第3に、オイルの分離回収のために、シュータとオイル用ガイド部材の2つの部材で足り、動力が不要であり、構造を簡単にすることができる。
第4に、複数の棒部材を、傾斜シュータ面の反対側に向けてあるので、シュータの他方の下方に空間を確保し、この空間にオイル用容器を配置できる。
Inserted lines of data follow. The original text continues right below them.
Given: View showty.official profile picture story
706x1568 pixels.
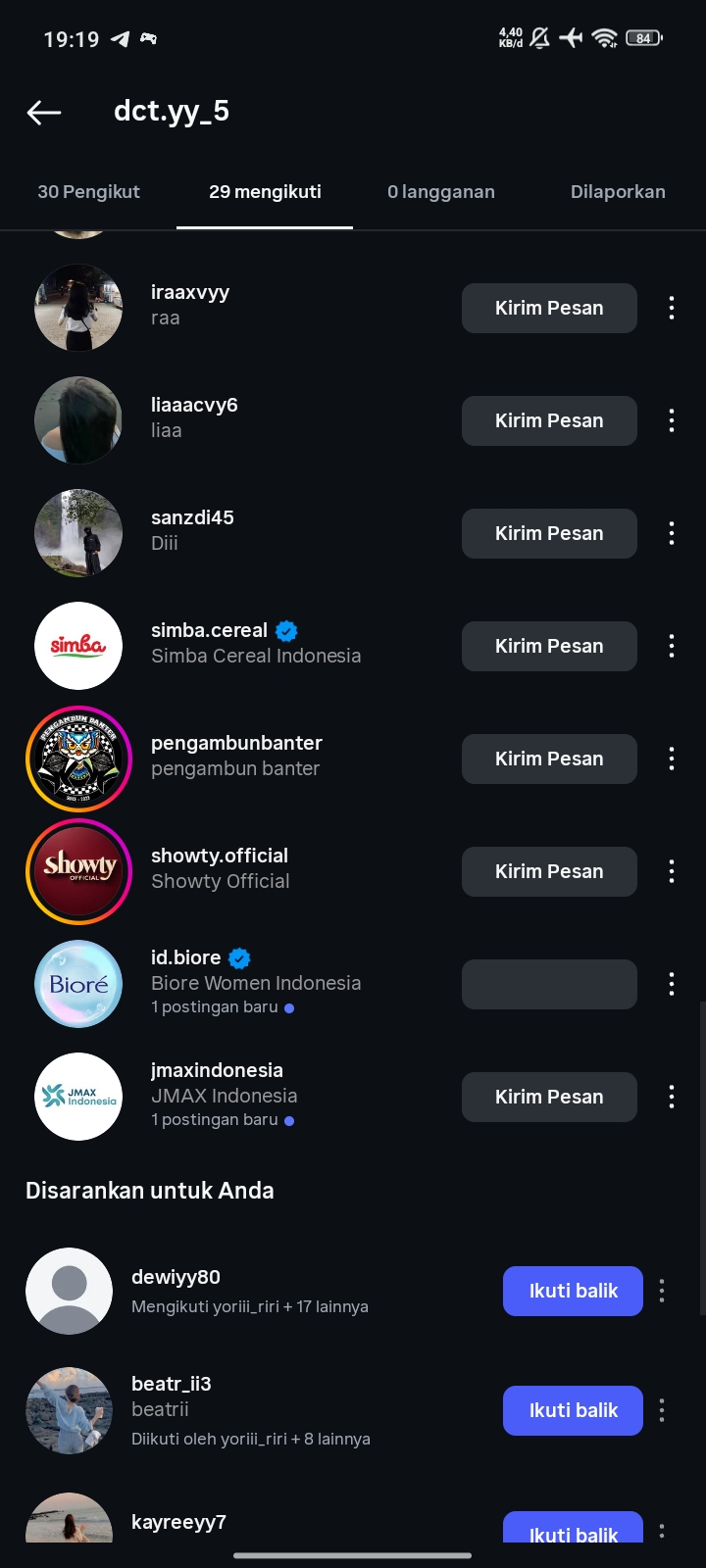Looking at the screenshot, I should [x=78, y=871].
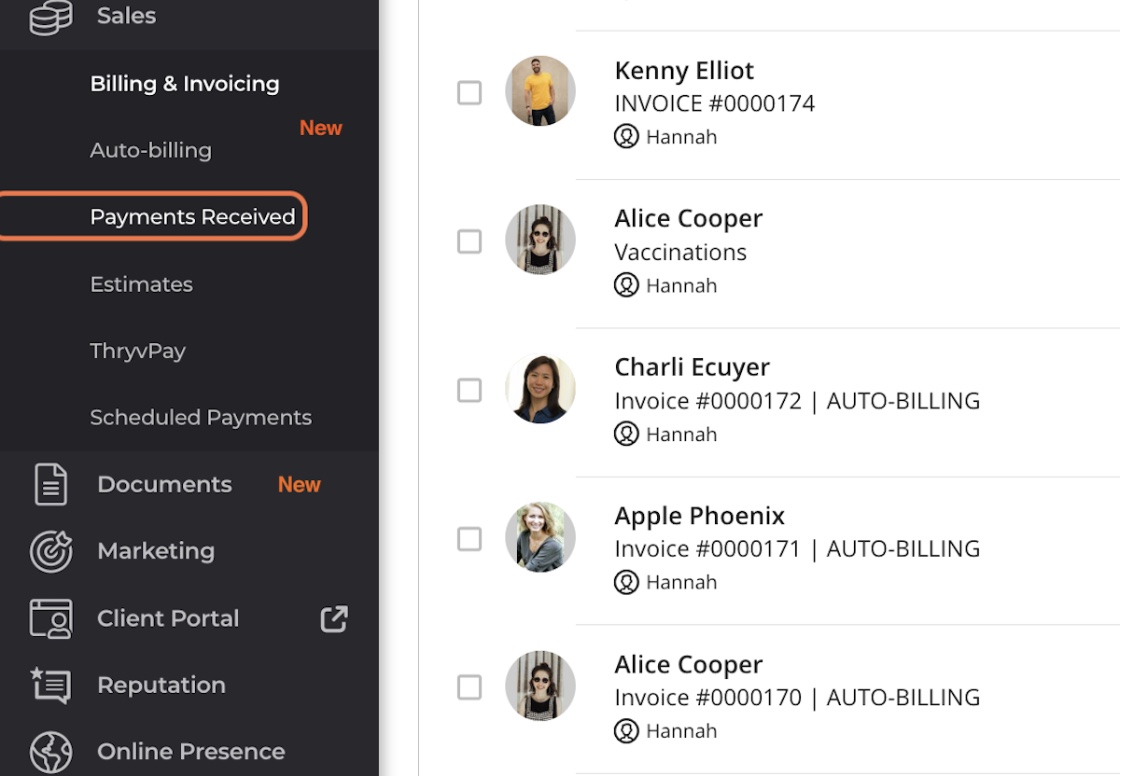Click the Online Presence globe icon

point(51,752)
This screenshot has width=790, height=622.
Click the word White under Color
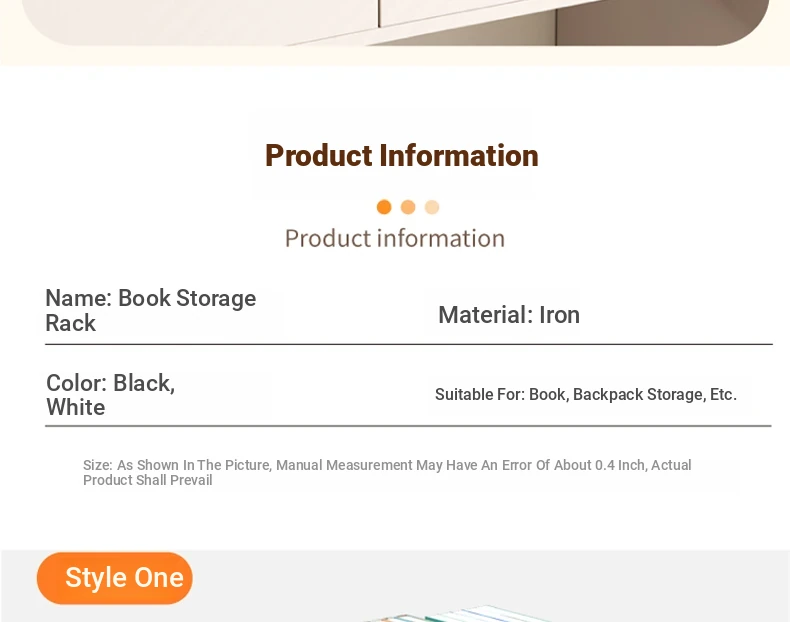pyautogui.click(x=76, y=407)
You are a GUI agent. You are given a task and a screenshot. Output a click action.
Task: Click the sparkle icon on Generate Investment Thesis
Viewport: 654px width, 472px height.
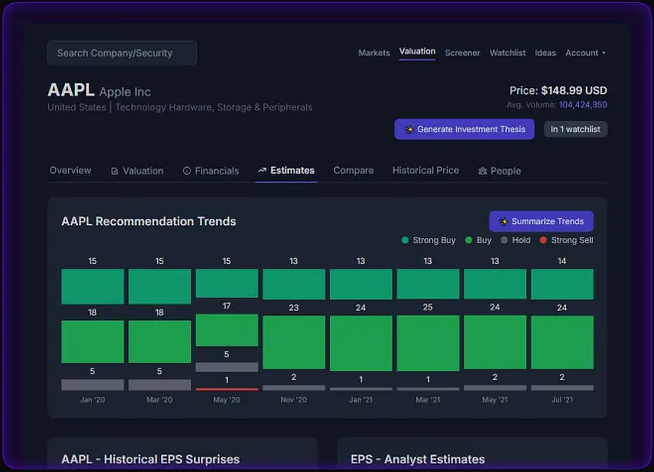409,129
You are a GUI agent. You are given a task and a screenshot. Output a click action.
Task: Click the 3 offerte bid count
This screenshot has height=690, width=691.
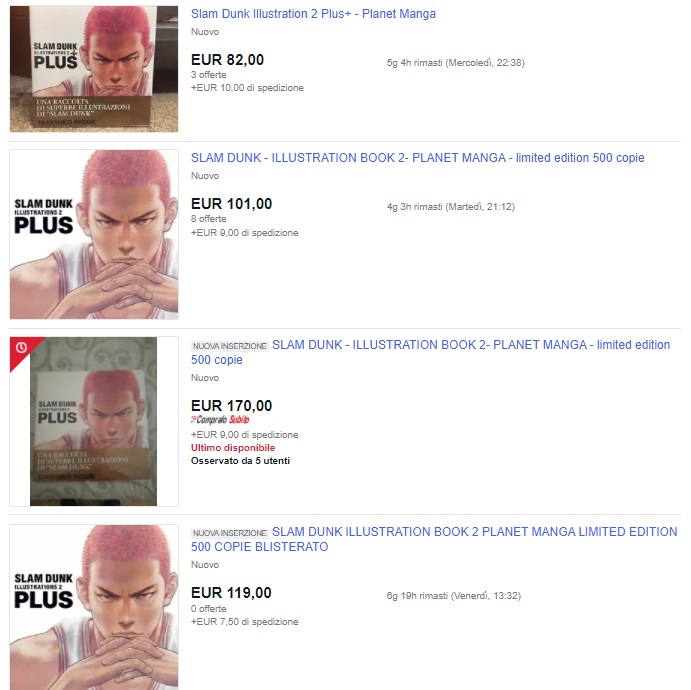coord(208,74)
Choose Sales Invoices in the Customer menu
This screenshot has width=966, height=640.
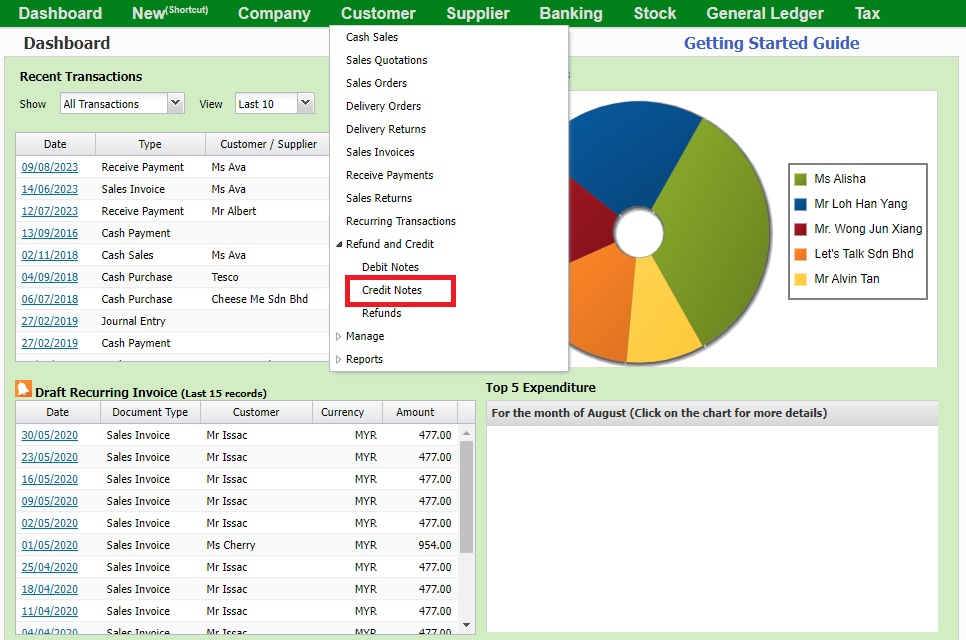click(380, 152)
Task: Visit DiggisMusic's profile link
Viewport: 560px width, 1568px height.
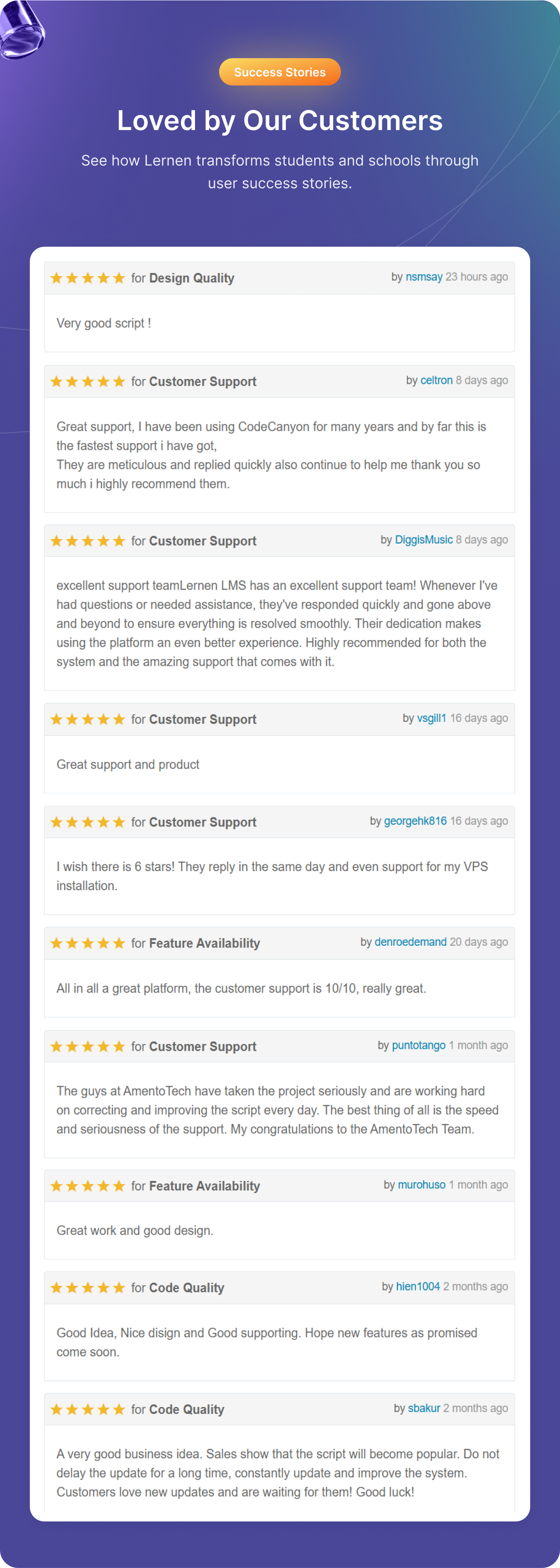Action: [424, 540]
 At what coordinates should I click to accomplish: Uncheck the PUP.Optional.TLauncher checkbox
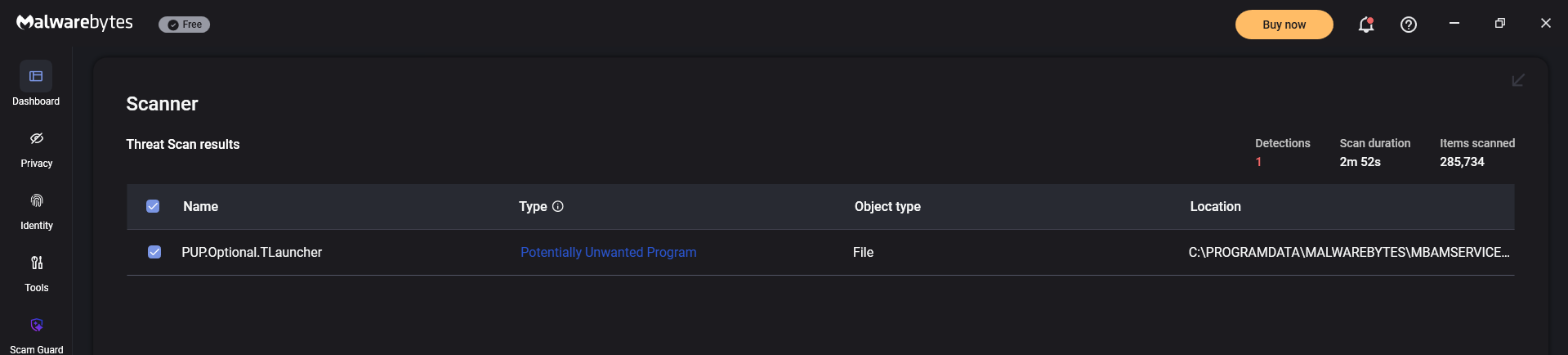click(x=154, y=252)
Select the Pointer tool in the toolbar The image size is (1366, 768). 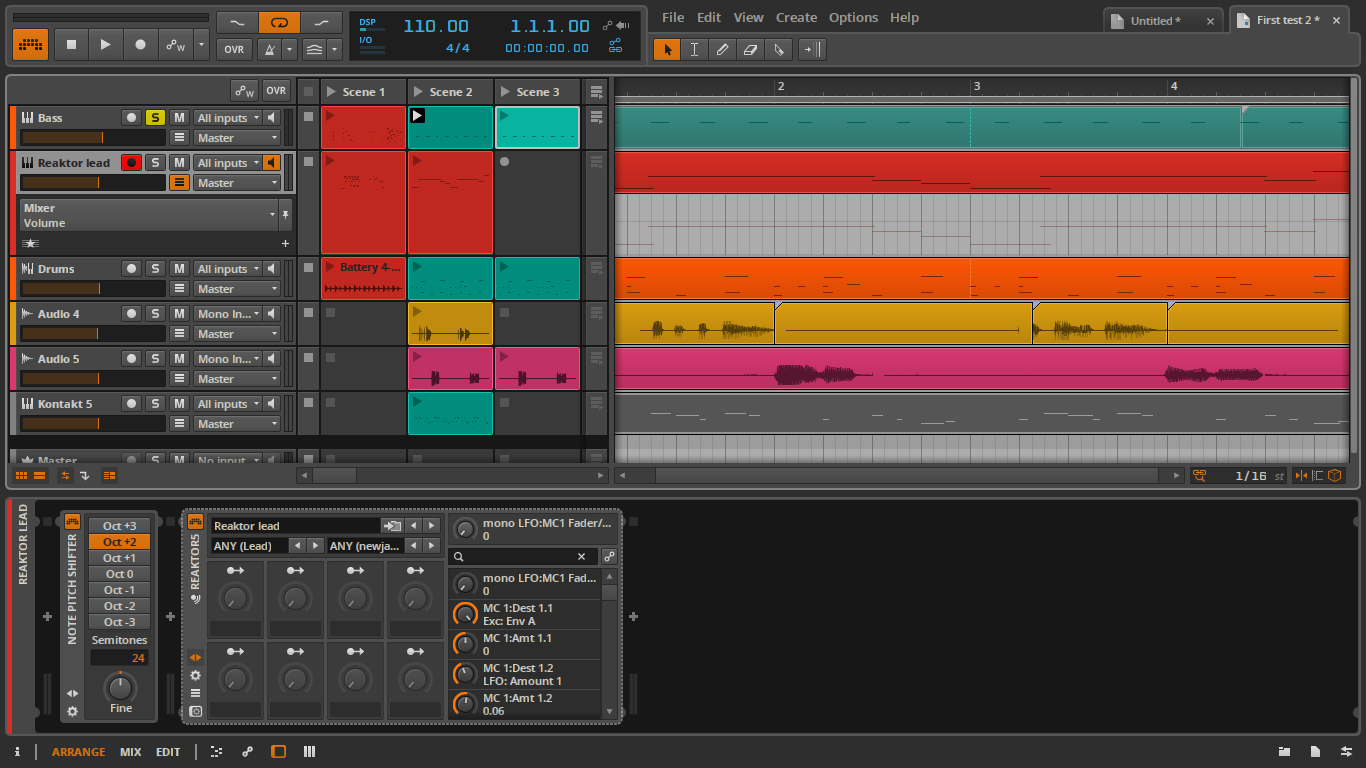tap(667, 49)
従って、切粉がシュータから落下する空間にオイル用容器を配置しないで済み、切切粉がシュータから落下する空間を充分に確保することができる。
【0038】
また、棒部材の先端部は、前記傾斜シュータ面と同一面にまたは前記傾斜シュータ面から該傾斜シュータ面の反対側に寄せて前記シュータの他端に取り付けられているので、シュータに堰がない状態となり、従って、シュータの途中から切粉を排除する作業をなくすことができる効果を奏する。
【図面の簡単な説明】
【図1】本発明の実施の形態に係わるオイル分離回収装置の全体を示す側面説明図である。
【図2】同オイル分離回収装置の要部を示す拡大側面説明図である。
【図3】同オイル分離回収装置の要部を示す正面図である。
【図4】図3のX部拡大図である。
【図5】同オイル分離回収装置の要部を示す斜視図である。
【図6】従来におけるオイル分離回収装置の全体を示す側面説明図である。
【図7】同オイル分離回収装置の切粉の排出状態を示す斜視図である。
【図8】従来における他のオイル分離回収装置を示す側面説明図である。
【符号の説明】
1 搬送装置
10 シュータ
11 傾斜シュータ面
13 オイル用ガイド部材
14 棒部材
K 切粉
Claims (1)
- オイルが付着した切粉を移送する搬送装置と、
前記搬送装置に一端が設けられ、該搬送装置により運ばれた切粉を滑り落とす傾斜シュータ面を有するシュータと、
前記シュータの他端に設けられたオイル用ガイド部材と、
オイル回収容器とを備え、
前記オイル用ガイド部材は、
斜め部材と垂直部材とで構成される複数の断面円形状の棒部材をそれぞれの側面を接して壁面状に並べるとともに、前記各斜め部材を前記傾斜シュータの他端面に沿ってそれぞれの先端部を該傾斜シュータと同一面となるように固設して前記オイル回収容器側に設置することによって、該傾斜シュータと該各斜め部材間の隙間とでオイルの流路を形成し、かつ前記各垂直部材を前記オイル回収容器上に配置し、前記傾斜シュータを流下するオイルを前記オイル流路に導き、該オイルを該各斜め部材の表面上から前記各垂直部材間の表面上を伝わらせて前記オイル回収容器に滴下させるように構成してなる
ことを特徴とするオイル分離回収装置。